Exercise: On every line of the listing, check for "height"; copy the lines that have it.

===== Source records

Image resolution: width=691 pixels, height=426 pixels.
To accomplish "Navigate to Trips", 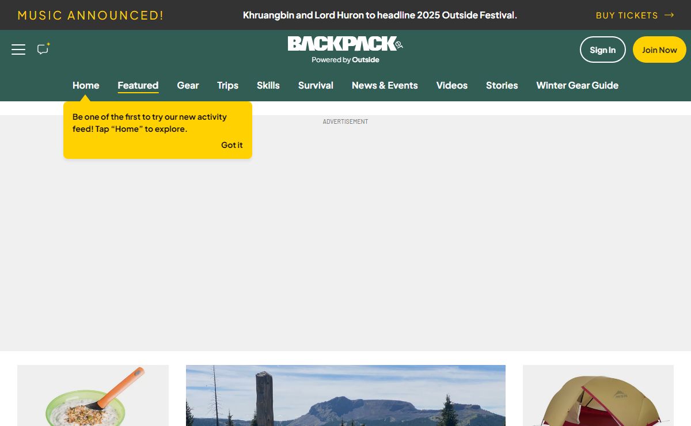I will coord(227,85).
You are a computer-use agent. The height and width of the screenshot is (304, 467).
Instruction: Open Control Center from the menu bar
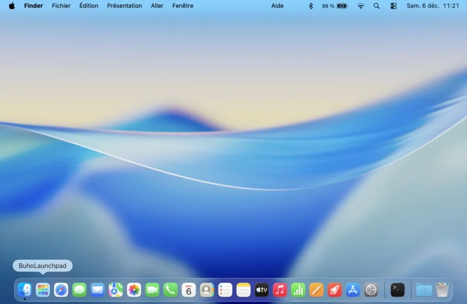(x=393, y=6)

==========

Answer:
Image resolution: width=691 pixels, height=426 pixels.
You are a computer-use agent. The height and width of the screenshot is (304, 467).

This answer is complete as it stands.